The traditional method of building an electronic filter is the "analog" way. In the old days-before digital computers and even before transistors--a sharp-cutoff filter was made out of just resistors, capacitors, and inductors (coils). Loudspeaker crossovers are still made this way. More modern analog filters, like those used in many CD players, use integrated-circuit operational amplifiers in special circuit configurations to replace the bulky and expensive inductors. Analog out put filters must operate on analog audio signals containing the extra ultrasonic energy, so they have to be placed just after the digital-to-analog converter (D/A or DAC) stage of a CD player, the section where the recorded numbers are reconverted into a continuously varying voltage.
Digital Filtering
The output-filtering requirements of a CD player can be met in another way, however, precisely because the audio signal is available as a series of numbers. Digital filters operate on the recorded numbers representing the audio signal; they are examples of special-purpose digital computers. A digital filter's output is a series of binary numbers with a precisely defined mathematical relationship to the numbers entering the filter's input.

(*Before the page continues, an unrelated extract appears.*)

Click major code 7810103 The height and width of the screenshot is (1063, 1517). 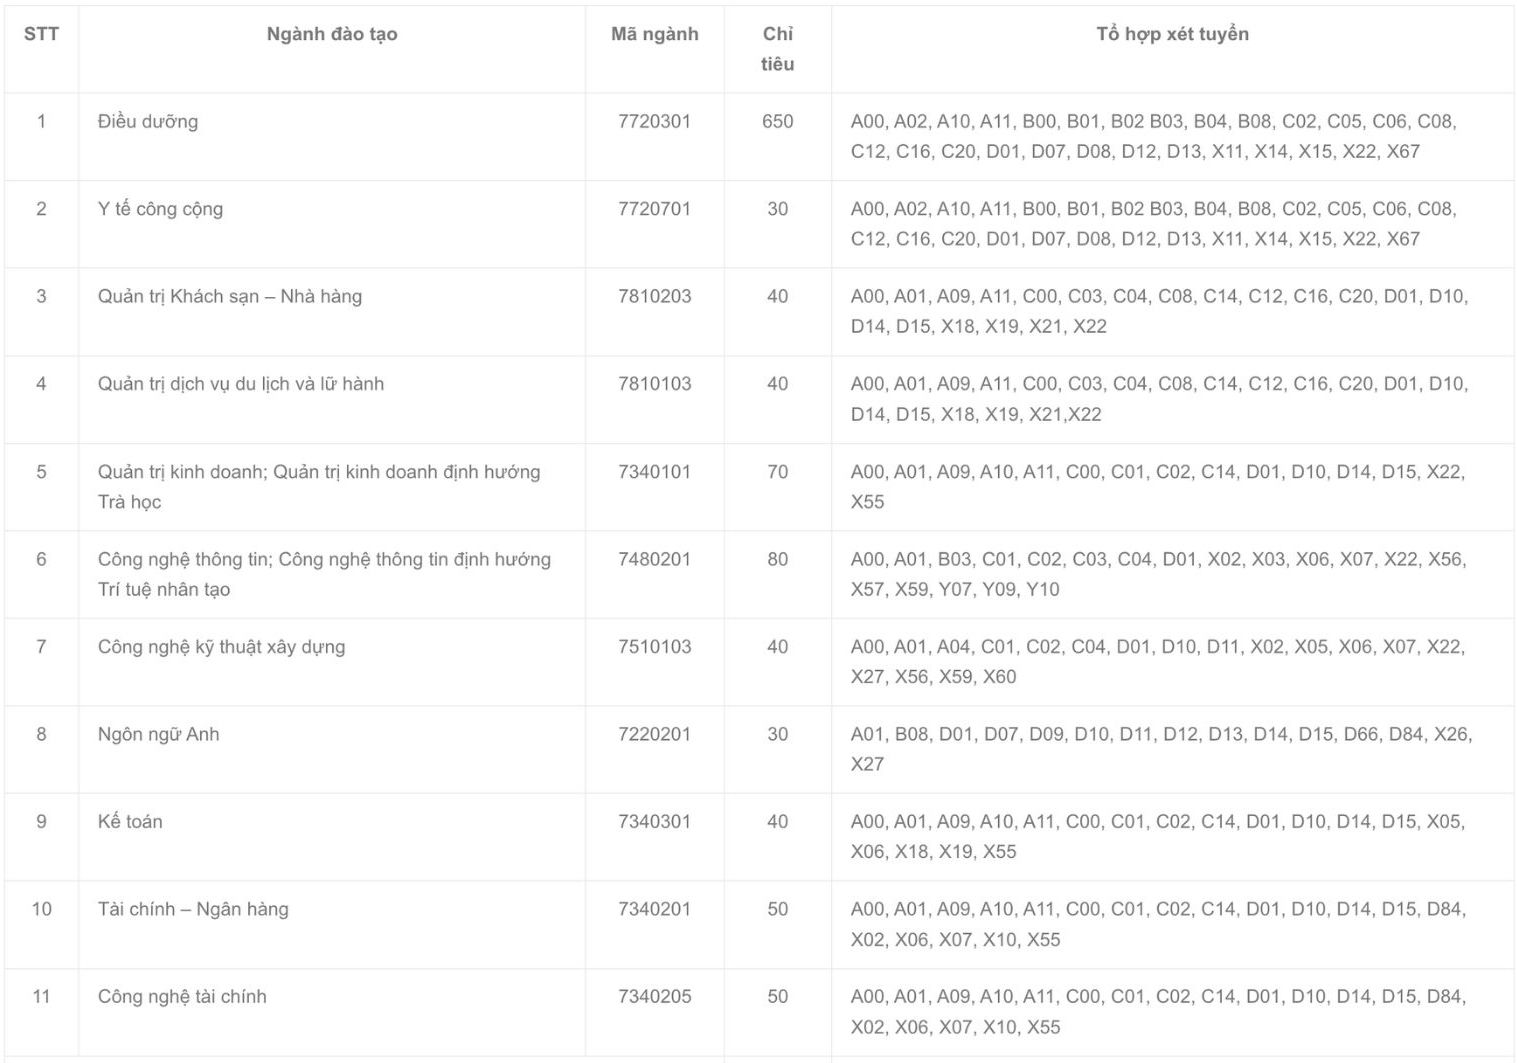(654, 384)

Since both the input and output of a digital filter are numerical, the filter must be in the circuit before the D/A converter.
How does a computer filter an audio signal? That's fairly easy to explain with the aid of Figure 2. The sampling of a waveform (green) produces a regular series of pulses (red) at spaces determined by the sampling period. The difference in shape between the green trace and the red trace in Figure 2(a) is the extraneous ultrasonic information depicted in red back in Figure 1 (rule of thumb: the more angular a waveform appears, the greater its high-frequency content). In an analog-filter player, the output of the DAC will look like the red trace in Figure 2(a). To oversimplify it somewhat, an analog filter removes the ultrasonic information by connecting the tips of the pulses. The filter is designed to "move" slower than the pulses so that the output waveform gets smoothed out.
A digital filter, however, operates on the numbers representing the pulses in Figure 2(a) before they are sent to the DAC. The number series is sampled by the digital filter circuit at a rate two or four times the original digital-audio sampling rate. You'll recall that sampling involves freezing the signal at regular intervals.
But between the pulses in Figure 2(a) there is no signal to freeze. Therefore, a digital filter calculates from the original number series what the signal should be at those intermediate points. It removes the extraneous high-frequency information by interpolation, that is, by calculating and inserting additional pulses between the ones already encoded. The result, as in Figure 2(b), is a digital signal that more closely approximates the original analog signal.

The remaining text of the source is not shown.